Given data:
________________

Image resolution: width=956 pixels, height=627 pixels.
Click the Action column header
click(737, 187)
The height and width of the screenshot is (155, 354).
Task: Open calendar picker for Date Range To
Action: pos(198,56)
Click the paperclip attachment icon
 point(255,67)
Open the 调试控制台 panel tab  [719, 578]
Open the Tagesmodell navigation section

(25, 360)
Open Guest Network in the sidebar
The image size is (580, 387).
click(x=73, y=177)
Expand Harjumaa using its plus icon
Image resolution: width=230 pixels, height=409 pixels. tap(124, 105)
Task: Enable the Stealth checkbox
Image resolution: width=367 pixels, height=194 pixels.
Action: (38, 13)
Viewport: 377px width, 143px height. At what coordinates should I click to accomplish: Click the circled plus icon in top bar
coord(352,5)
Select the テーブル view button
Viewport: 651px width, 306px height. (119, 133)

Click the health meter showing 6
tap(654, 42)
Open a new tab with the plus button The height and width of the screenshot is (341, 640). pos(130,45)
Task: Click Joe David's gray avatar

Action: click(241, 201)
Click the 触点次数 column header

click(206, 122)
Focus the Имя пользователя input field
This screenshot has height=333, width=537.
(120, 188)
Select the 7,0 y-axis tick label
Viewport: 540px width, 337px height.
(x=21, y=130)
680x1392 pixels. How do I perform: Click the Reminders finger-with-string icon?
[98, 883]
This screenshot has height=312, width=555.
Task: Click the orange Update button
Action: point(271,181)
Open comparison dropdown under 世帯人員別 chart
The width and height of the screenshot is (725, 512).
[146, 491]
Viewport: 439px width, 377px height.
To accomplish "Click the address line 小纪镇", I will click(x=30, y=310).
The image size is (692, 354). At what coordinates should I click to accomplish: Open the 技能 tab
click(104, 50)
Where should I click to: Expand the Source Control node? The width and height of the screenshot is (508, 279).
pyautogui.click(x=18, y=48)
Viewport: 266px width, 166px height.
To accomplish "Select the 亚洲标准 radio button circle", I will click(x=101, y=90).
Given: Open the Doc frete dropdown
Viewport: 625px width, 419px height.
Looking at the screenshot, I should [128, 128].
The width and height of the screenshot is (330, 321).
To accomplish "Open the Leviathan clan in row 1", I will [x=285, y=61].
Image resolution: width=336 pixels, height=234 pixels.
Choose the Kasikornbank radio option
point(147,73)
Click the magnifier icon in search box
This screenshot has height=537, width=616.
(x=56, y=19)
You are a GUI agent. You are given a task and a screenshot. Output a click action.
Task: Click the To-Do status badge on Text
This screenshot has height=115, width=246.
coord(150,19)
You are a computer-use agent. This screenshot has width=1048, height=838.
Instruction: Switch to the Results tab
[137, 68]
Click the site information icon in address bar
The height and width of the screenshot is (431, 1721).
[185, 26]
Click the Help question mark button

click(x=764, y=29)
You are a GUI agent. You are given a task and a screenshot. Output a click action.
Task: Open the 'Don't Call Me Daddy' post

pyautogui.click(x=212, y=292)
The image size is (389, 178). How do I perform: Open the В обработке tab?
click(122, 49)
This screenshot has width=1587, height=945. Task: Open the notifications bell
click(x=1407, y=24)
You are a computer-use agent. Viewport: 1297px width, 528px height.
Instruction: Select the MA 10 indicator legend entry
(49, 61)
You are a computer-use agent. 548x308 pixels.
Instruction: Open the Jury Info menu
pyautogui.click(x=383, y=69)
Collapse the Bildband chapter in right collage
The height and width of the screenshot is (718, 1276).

________________

Looking at the records above, which lines contain "will"? Copy those lines.

To accomplish "Click the address line 小纪镇", I will click(x=30, y=310).
To accomplish "Select the 亚洲标准 radio button circle", I will click(x=101, y=90).
To accomplish "Open the Leviathan clan in row 1", I will [x=285, y=61].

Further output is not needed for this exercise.